Many new aquilegias are fully or partially blooming.
Over the last few days Jackie has been fine-tuning my weeding of the back drive. In addition to digging up a few more invading brambles, most of my work this morning was transferring the Head Gardener’s piles of weeds to the compost heap. We just need to apply an herbicidal spray to the gravel and the job will be done.
geraniums like these Johnson’s Blue from Gloucestershire’s Hidcote Gardens;
and hostas, heucheras, alliums and bluebells are some of the plants that line these borders. We thin out the profuse alliums every year.
This afternoon we voted at the local County Council elections where we were informed that the turnout was looking like 20-30%, which was about average. I ask you.

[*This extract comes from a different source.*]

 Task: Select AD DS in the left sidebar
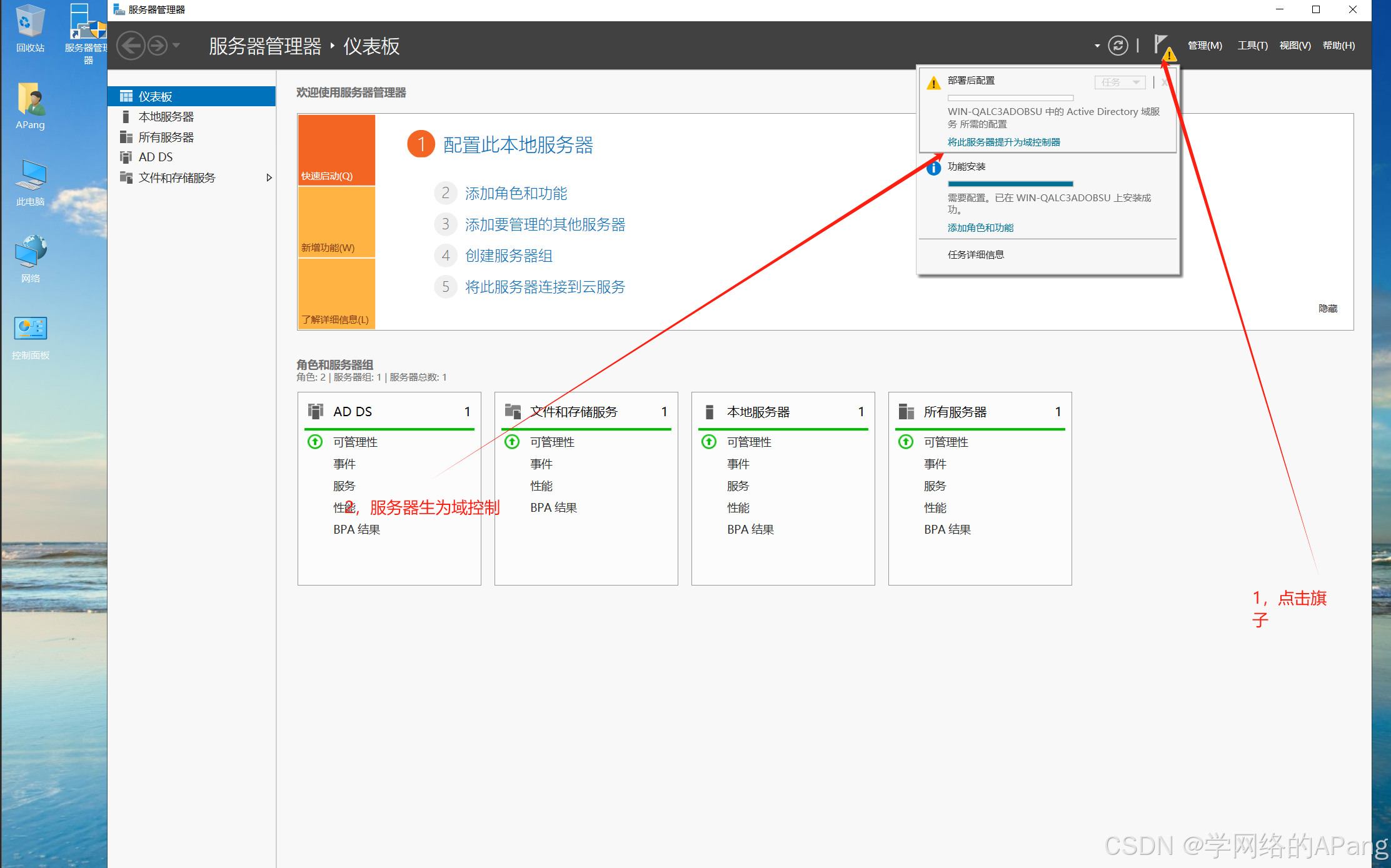156,157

This took place at Milford on Sea church hall. Jackie then drove us to the clifftop where
we thought the pink thrift, despite the gloom of the day, was looking quite colourful against the grey water reflecting the slate sky.
A small pigeon had come to contemplate the calm sea,
and a few walkers wandered along the beach below.
The caged structure to our left of the pigeon is intended to keep the public away from the crumbling cliff edge.
This evening we dined at Lal Quilla in Lymington. The welcome, the service, and the food, were as good as ever. My choice was lamb dansak with special fried rice; Jackie’s was prawn and mushroom biriani; we shared a plain naan, and both drank Kingfisher.